A vinda dos capuchos ligados à Ordem de Santo Antônio coincide com a expulsão dos franceses a partir da missão portuguesa, em meados de 1616. De acordo com a obra “Museu Histórico e Artístico do Maranhão - Intervenções Estruturais e História Institucional” -, a Capela de Bom Jesus permaneceu abandonada até 1624, quando o frei Cristóvão de Lisboa, vindo de Pernambuco, reconstruiu a edificação, intitulando-a de Capela Santa Margarida.

De frente para as águas
Foi do alto da até então recém-construída Capela Bom Jesus dos Navegantes, antes francesa e “recuperada” a partir da interferência portuguesa, que o importante orador do século XVII e defensor, por exemplo, das causas indígenas – padre Antônio Vieira –, proferiu o seu Sermão famoso de Santo Antônio aos Peixes. Considerada uma crítica feroz à sociedade, por elementos satíricos e oratória invejáveis, a obra (feita por um dos membros mais fortes do segmento barroco na sociedade brasileira na arte prosaica) comparou os malefícios de determinados comportamentos humanos a personagens que seriam peixes.
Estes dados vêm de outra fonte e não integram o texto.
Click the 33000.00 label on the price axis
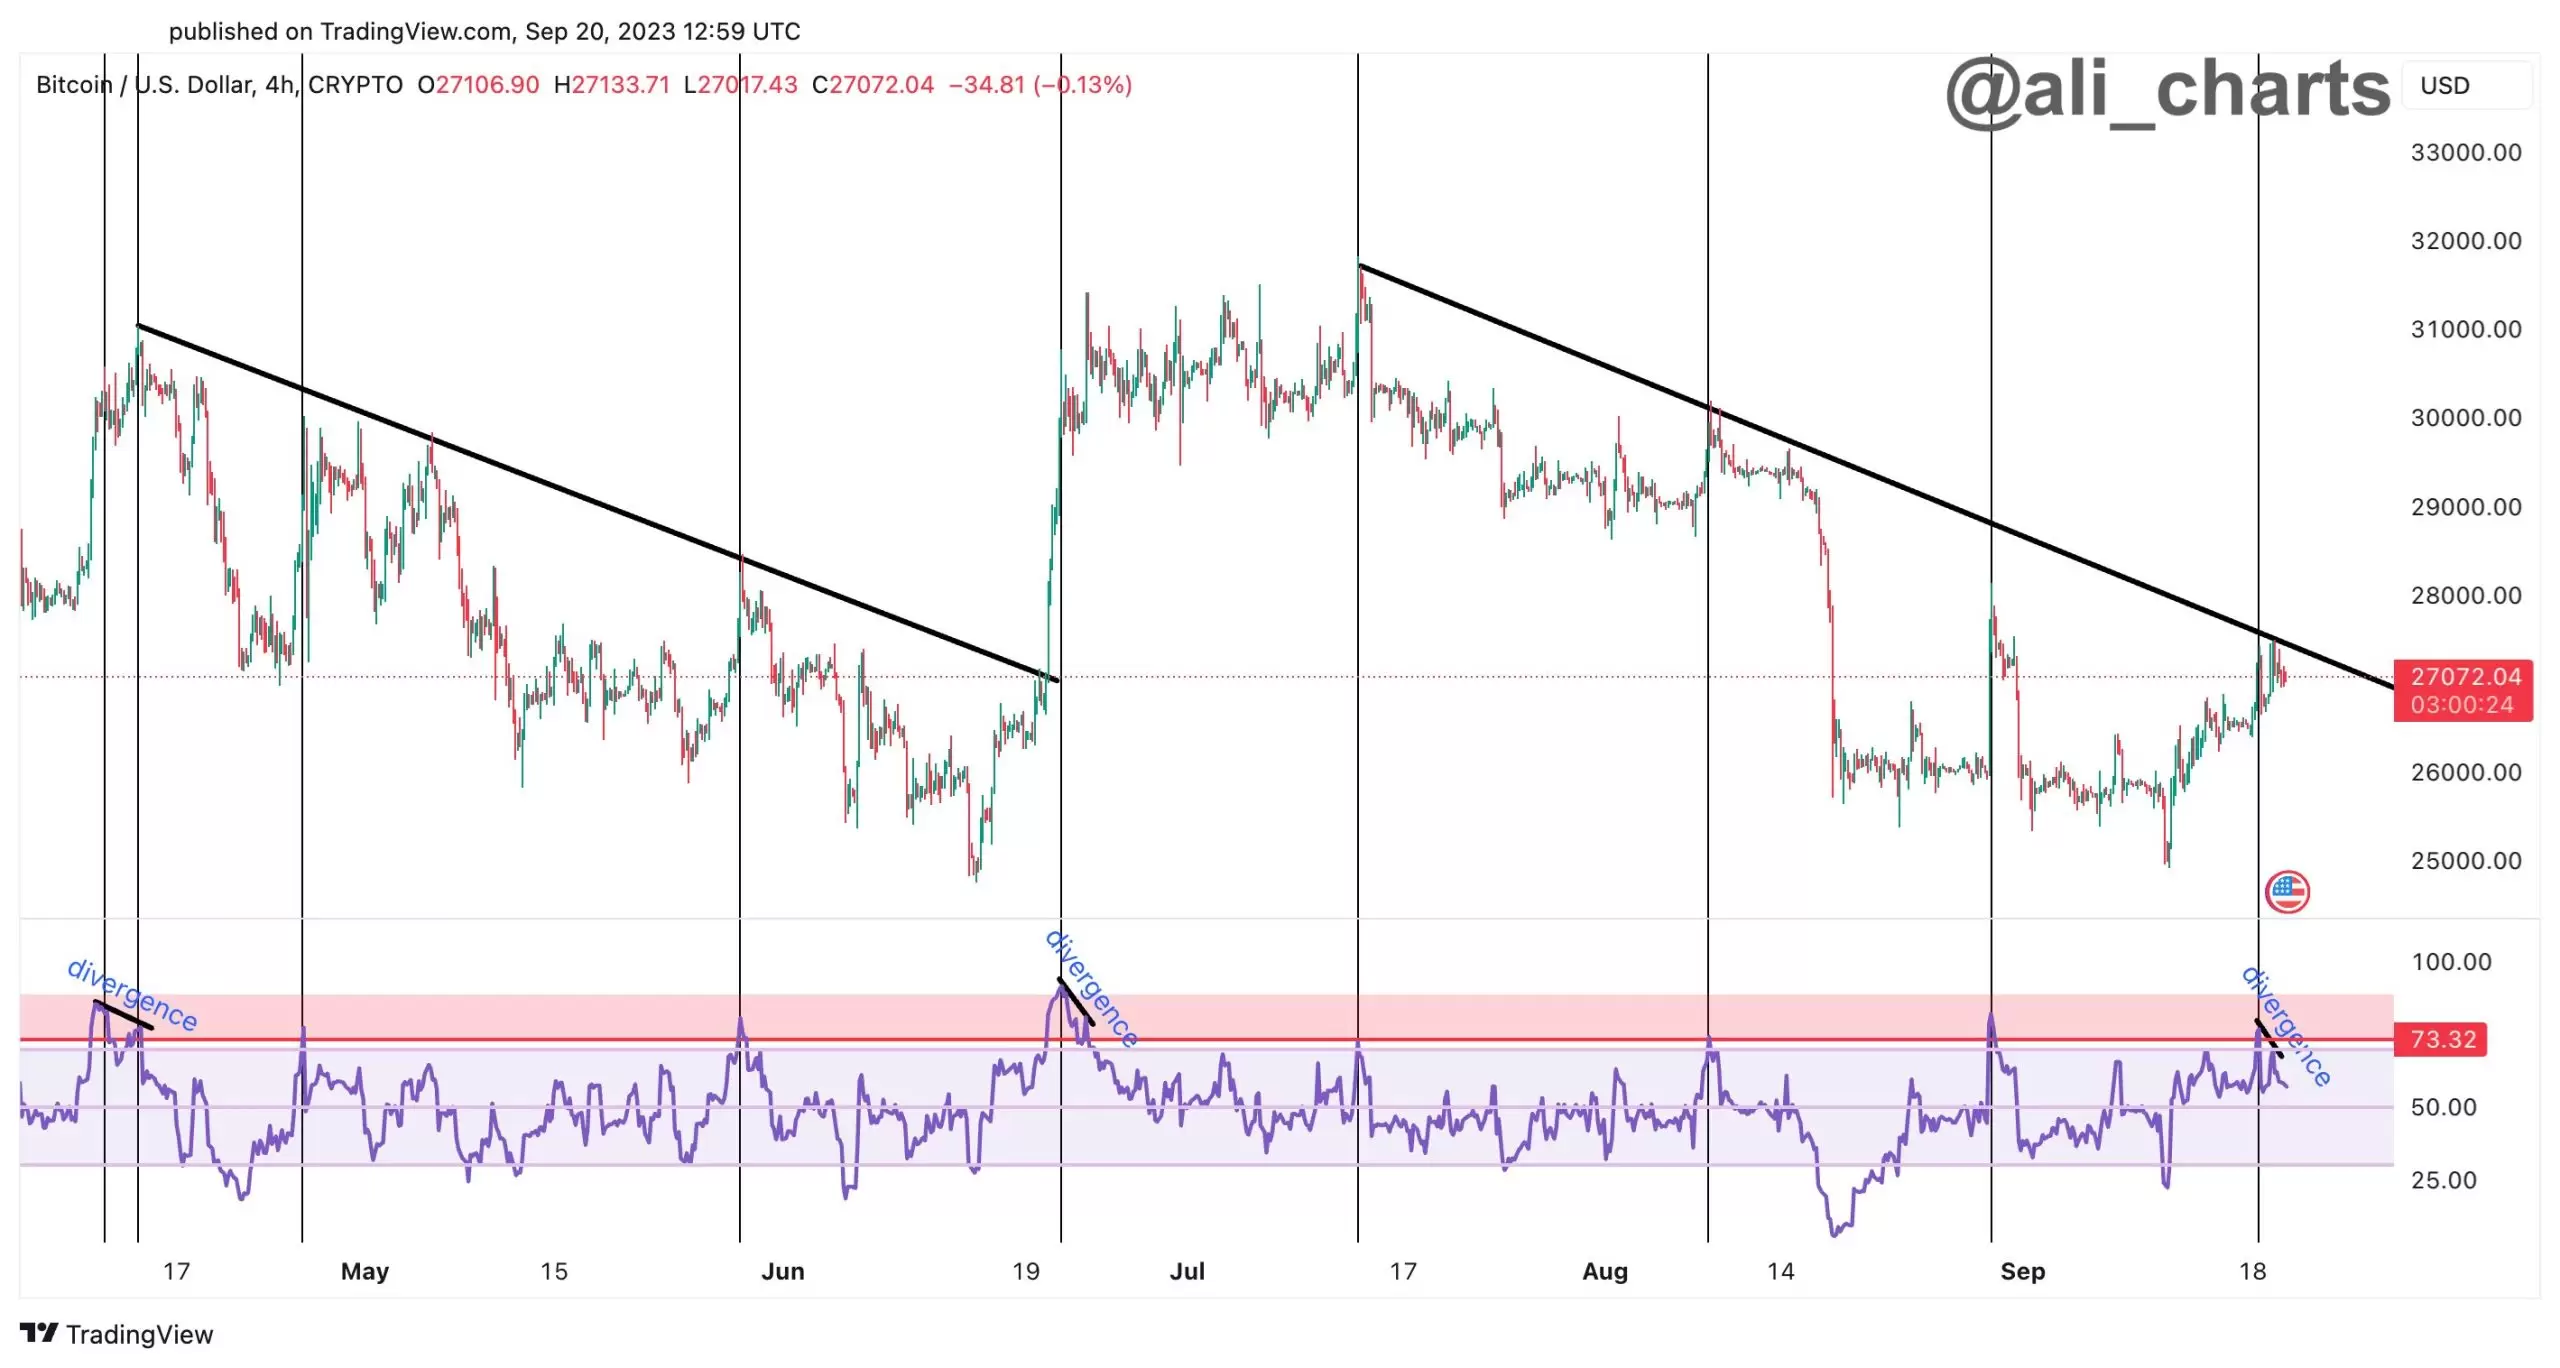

De acordo com historiadores, a tese é que Antônio Vieira proferiu o sermão avistando a então maré, já que era possível no século XVII visualizar as águas da ilha colonizada da cúpula da capela. De lá, Antônio Vieira abriu o sermão:

“Vós, diz Cristo, Senhor nosso, falando com os pregadores, sois o sal da terra: e chama-lhes sal da terra, porque quer que façam na terra o que faz o sal. O efeito do sal é impedir a corrupção; mas quando a terra se vê tão corrupta como está a nossa, havendo tantos nela que têm ofício de sal, qual será, ou qual pode ser a causa desta corrupção? Ou é porque o sal não salga, ou porque a terra se não deixa salgar”.


Sermão de Santo Antônio aos Peixes, do padre Antônio Vieira, era a divulgação de argumentos que confrontavam as práticas coloniais à época e que criticavam a submissão das chamadas populações nativas aos interesses europeus.